This piece was posted by Megan Blaine, AIA, Founder of Blaine Architects. It was written by a former colleague of Megan’s as a call to action.
Believing in gender equity is not just a female issue. We need support from everyone, including men. We know most men believe in equity, but they often aren’t aware of gender discrimination in the workplace, and perhaps more importantly, they don’t know what to do about it.
We're recruiting male allies or “Manbassadors”, if you will, to help combat the subtle ways that gender discrimination creeps into our workplace. You don't have to sign up, declare your intent, or march with a sign. By doing any one of the small actions below, that's it; you're part of the movement.
Take a look at this list of surprising things that happen to your female coworkers, and the small steps you can take to be an advocate for gender equity:
- THE MENIAL TASK: We get asked to do many more non-work-related menial tasks than our male counterparts, from fetching everything from coffee, picking up prints, making copies, and breakfast to organizing parties and planning social events. If a woman in your group is asked to do something that isn't her job, don't turn and look at her expectantly, or avoid her eye contact. Say "Oh Michelle doesn't need to grab coffee, I'll do it."

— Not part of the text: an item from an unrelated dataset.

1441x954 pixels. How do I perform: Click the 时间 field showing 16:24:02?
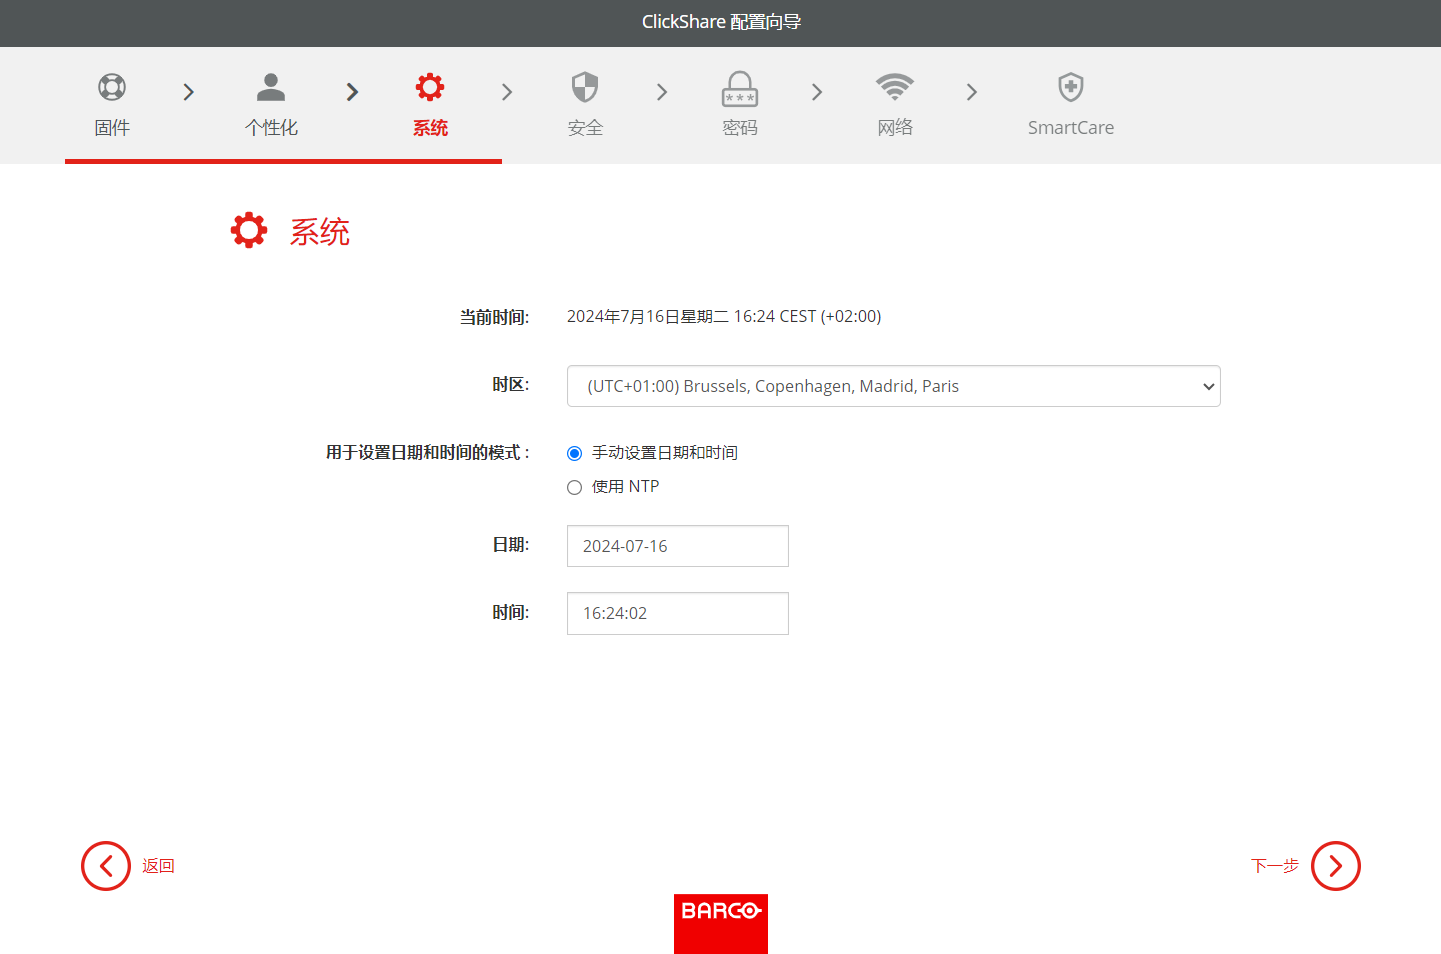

- THE MENTION: Frequently women have a hard time gaining notoriety for the quality of their work. A lot of this is because we're not as good at self-promotion, but that's on us, we're working on that. What you can do: Recently my husband took 60 seconds out of his annual review to say "I think Amy and Kristen feel under-appreciated here, and it's really going to suck for all of us if they leave. I just want to put in a plug for them that I think they're doing stellar work above and beyond what their job description is and what they're being compensated for." There were zero negative repercussions for him, they didn't give his raise to Amy and Kristen. And he said his boss seemed surprised like he hadn't yet considered all the these women had been doing for their department.
- THE CONFERENCE CALL WALL OF SOUND: Studies actually show that people just do not hear women's voices as well as men's, so we get talked over and interrupted in conference calls... a lot. If you notice a female team member struggling to be heard in a conference call, use that deep, baritone of yours to say, "Hey guys I think Kate has something to contribute here." It works like magic.
- THE PUNCHLINE: Laughter in the workplace is a necessity, but be wary of jokes at the expense of women. Femininity is the butt of the joke far too often. Whether it’s playful banter with other guys for playing with Barbies, or joking about women talking too much at a board room table, it communicates to women that we’re less respectable by nature, while elevating masculinity as the more respectable trait. A couple of male colleagues used to joke around by challenging the masculinity of the other, often putting each other down through feminine qualities, until one of the men privately messaged the other, “Hey man, what’s wrong with being a girl? You’re putting me down by saying I’m a girl, but why is being a girl an insult?” There was no big show of it, but the guys still work together and still get along.
- THE CC DROP: This happens all the time, someone sends an email to the group, and on the Reply All the woman in the group is dropped from the thread. If you notice this, add her back in on your reply. Extra credit: say "Adding Sarah back into the thread, think you guys accidentally dropped her."
- THE SWEETHEART: We get called things like 'girls' and 'sweetie' a lot, especially on site. We get asked if we’re “going shopping” during site observation walks. Crude jokes are often made at the expense of women, right in front of us. Like, you would be shocked how much. Unfortunately it's often when we're by ourselves. This is a tough one to fix, so you get lots of extra ally points if you can do it. If you hear someone call your female team member 'girls', 'sweetheart', or basically anything they wouldn't call you, try to find a private moment with that person to say "Hey, I know you didn't mean anything by it, but as a firm policy we try not to call the women in our organization 'girls', and I'm wondering if you might do the same. I'm sure you understand." This has so much power coming from you in a non-confrontational way.
- THE EMAIL TO 'GENTLEMAN' OR 'GENTS': Yes, even if you are writing to a group of all men. Chances are very high that women will be added into the thread or have the email forwarded to them, and it feels incredibly exclusionary to see that no one considered a woman might be able to contribute to the topic. Unless you are planning a bachelor party, try using gender neutral terms like All, Everyone, Team, or even Folks if you want to get cute.
- THE LEAP OF FAITH: This one is the most important: Just believe us. It takes a lot of guts for a woman to speak up and say she feels unfairly treated. She's probably not making it up! Instead of immediately defending the behavior she is relating to you, try the mental exercise of "What if she's right?" At a minimum you will be a more supportive ear, and at best you'll be fostering a better, more inclusive workplace.